- [Passage shown]
↓↓↓
Algo_F_OF_K(int k)
{
if( k & k-1 == 0 ) // check if its a power of 2
{
f(k) = i // if ith bit is set in the binary representation of k.
}
else if( k & k+1 == 0 ) // if all the lower order bits are set in K
{
f(k) = 1;
}
else
{
f(k) = f(j) + 1 // j is the largest number less than k with same
number of 1's set in its binary representation as k.
}
}
@vicky : did you solved it using any recurrence relation (if that can be
applied for this prob) ?
On Fri, Jul 2, 2010 at 12:17 PM, venkat kumar <svenkatkuma...@gmail.com>wrote:
> what is the website having collection of ms questions?
>
>
>
> On Thu, Jul 1, 2010 at 6:48 PM, vicky <mehta...@gmail.com> wrote:
>
>> Actually i saw a forum of MS questions and same as i wrote was written
>> there. I too was confused but finally came to conclusion as u.
↑↑↑
- [Given data]
↓↓↓
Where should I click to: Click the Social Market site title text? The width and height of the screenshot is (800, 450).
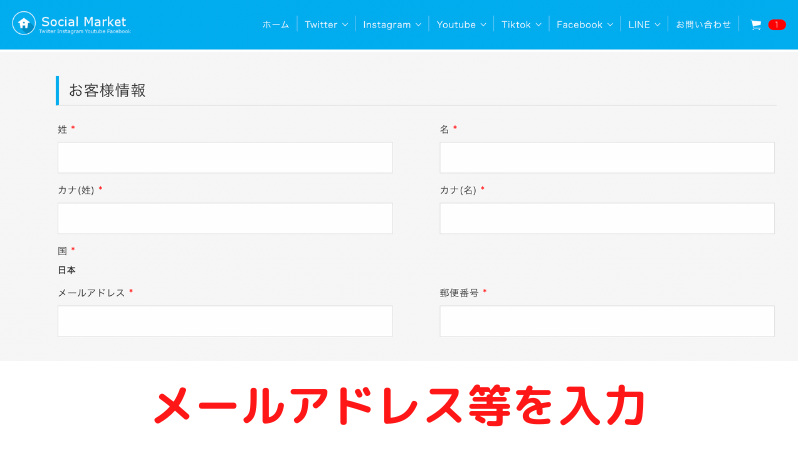(84, 21)
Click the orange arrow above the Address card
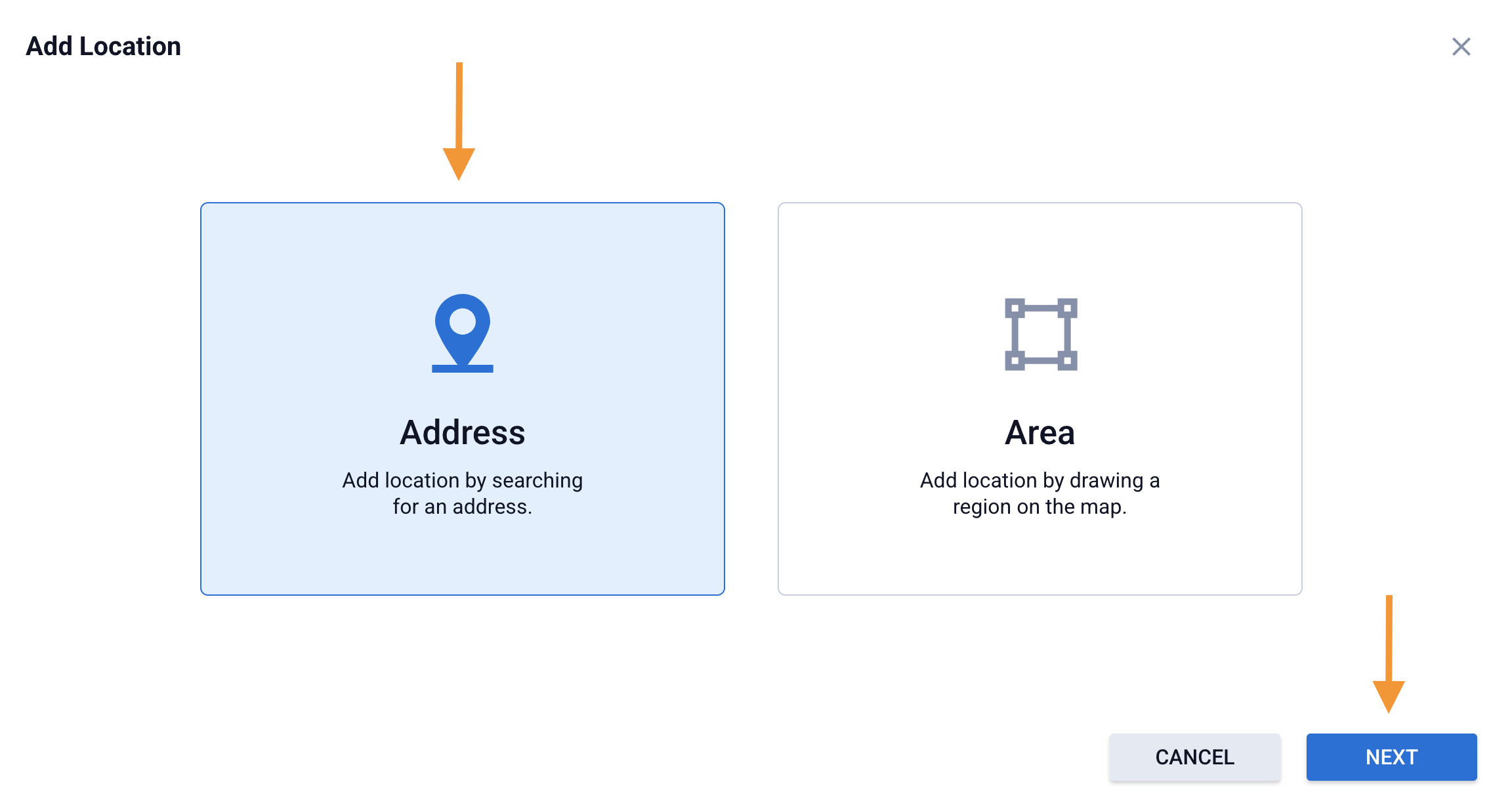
↑↑↑
- [Your assignment]
List every comment that follows a // marker in the pseudocode of the forum thread. The data has no connection to the forum thread.

- [Response]
- check if its a power of 2
- if ith bit is set in the binary representation of k.
- if all the lower order bits are set in K
- j is the largest number less than k with same number of 1's set in its binary representation as k.